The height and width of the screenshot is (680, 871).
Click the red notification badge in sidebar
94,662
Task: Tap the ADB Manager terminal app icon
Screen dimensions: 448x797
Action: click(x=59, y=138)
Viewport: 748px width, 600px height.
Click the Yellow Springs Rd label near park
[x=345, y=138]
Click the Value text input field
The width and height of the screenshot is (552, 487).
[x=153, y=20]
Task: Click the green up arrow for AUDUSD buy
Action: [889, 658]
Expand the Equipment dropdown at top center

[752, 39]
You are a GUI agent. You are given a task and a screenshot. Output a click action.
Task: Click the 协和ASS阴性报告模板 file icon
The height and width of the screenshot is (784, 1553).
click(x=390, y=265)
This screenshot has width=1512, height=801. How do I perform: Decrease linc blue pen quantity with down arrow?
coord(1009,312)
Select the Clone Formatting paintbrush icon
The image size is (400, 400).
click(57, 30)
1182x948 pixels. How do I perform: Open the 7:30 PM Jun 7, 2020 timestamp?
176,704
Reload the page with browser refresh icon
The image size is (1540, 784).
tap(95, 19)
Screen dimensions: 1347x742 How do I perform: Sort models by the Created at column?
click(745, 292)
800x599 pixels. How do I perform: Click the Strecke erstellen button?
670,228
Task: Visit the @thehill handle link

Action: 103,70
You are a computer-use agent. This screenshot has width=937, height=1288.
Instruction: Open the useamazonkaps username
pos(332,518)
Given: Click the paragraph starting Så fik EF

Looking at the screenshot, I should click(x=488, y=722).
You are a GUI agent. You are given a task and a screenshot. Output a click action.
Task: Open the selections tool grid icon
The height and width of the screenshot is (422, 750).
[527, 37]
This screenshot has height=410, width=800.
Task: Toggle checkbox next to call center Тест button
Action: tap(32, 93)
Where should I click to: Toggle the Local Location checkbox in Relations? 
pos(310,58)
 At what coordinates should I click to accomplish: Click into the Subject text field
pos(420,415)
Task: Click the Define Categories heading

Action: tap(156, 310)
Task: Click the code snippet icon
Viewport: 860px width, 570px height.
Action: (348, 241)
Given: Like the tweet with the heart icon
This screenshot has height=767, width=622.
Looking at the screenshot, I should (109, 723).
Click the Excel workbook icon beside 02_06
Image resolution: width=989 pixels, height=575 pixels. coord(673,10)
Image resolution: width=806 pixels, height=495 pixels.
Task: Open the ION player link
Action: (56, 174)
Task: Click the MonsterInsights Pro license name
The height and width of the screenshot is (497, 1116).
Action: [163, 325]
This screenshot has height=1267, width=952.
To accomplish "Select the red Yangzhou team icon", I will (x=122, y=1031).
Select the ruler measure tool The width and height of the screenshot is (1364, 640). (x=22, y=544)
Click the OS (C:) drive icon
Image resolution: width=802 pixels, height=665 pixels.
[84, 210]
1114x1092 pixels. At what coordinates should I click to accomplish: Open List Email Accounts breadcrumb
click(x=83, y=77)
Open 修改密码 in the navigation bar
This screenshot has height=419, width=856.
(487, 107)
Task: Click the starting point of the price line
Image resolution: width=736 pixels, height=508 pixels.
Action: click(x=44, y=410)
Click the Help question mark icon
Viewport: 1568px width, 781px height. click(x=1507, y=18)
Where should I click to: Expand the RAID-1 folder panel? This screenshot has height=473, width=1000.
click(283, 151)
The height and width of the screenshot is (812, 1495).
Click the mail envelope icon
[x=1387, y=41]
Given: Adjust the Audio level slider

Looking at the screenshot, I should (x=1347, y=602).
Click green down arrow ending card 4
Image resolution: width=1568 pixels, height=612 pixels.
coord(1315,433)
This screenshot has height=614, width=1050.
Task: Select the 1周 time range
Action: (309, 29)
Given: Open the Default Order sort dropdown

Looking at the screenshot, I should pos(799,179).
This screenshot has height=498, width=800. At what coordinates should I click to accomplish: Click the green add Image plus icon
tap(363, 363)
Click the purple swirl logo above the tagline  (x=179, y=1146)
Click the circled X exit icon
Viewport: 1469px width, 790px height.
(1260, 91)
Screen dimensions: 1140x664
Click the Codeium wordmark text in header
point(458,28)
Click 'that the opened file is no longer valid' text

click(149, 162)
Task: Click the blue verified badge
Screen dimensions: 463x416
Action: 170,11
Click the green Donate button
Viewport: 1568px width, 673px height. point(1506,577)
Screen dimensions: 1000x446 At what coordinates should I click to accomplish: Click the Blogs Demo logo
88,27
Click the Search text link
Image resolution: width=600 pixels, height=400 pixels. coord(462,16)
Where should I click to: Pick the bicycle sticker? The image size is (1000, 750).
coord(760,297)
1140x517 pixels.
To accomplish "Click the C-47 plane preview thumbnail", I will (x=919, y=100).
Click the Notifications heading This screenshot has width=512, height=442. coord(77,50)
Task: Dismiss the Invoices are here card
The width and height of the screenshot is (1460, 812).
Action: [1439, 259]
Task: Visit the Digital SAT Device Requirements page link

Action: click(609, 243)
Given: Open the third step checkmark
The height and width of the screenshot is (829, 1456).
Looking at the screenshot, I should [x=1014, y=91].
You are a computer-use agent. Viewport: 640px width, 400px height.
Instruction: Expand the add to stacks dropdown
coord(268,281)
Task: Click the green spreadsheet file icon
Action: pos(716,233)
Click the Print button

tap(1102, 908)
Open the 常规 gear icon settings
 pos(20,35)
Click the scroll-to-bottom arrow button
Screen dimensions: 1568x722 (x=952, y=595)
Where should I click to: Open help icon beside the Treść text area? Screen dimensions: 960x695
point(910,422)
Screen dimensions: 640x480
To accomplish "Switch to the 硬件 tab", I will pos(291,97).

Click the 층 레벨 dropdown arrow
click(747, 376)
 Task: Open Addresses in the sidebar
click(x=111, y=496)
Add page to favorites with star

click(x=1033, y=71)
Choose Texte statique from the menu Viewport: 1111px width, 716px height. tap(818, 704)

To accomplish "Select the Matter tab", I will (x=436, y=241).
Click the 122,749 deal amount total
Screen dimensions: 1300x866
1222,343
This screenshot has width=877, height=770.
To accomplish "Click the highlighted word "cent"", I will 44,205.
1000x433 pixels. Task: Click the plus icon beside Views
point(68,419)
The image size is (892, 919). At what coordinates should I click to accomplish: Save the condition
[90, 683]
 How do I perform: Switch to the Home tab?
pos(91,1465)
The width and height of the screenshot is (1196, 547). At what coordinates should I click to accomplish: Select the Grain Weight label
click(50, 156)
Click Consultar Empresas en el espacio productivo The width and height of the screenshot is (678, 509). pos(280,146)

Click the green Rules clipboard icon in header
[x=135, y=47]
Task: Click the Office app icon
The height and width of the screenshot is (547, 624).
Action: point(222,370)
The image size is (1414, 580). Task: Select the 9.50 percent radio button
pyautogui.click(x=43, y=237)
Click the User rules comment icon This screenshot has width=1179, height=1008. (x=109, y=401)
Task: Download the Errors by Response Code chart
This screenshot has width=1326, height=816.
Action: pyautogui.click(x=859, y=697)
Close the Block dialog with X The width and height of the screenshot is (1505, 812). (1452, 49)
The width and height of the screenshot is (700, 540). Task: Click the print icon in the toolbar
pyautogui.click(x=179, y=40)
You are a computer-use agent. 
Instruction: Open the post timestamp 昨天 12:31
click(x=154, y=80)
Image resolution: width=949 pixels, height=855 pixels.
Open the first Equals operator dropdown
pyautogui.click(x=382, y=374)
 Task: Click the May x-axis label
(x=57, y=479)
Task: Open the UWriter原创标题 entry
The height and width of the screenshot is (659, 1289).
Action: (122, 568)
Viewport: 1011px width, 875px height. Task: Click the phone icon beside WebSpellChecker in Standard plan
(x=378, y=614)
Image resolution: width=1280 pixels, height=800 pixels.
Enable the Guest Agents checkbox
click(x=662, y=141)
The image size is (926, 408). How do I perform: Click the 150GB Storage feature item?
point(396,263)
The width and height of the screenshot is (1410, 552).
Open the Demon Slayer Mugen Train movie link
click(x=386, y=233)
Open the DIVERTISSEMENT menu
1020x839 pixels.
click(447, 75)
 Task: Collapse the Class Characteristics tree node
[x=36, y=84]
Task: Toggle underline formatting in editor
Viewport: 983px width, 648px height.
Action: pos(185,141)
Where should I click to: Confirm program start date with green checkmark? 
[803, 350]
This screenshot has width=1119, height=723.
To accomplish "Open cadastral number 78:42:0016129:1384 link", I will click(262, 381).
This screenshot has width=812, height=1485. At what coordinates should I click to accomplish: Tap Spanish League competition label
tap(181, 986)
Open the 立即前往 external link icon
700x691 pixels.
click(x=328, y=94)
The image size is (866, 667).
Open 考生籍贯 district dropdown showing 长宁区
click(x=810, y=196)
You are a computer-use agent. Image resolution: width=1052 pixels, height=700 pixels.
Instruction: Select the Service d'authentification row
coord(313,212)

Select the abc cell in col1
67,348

**ACTIVITY**.
Using the entries above, extract exactly the span from the line with "Click the Search text link" to the line with "1140x517 pixels.", both lines included; leave out everything else.

**RESULT OF THE EXERCISE**.
Click the Search text link
Image resolution: width=600 pixels, height=400 pixels. coord(462,16)
Where should I click to: Pick the bicycle sticker? The image size is (1000, 750).
coord(760,297)
1140x517 pixels.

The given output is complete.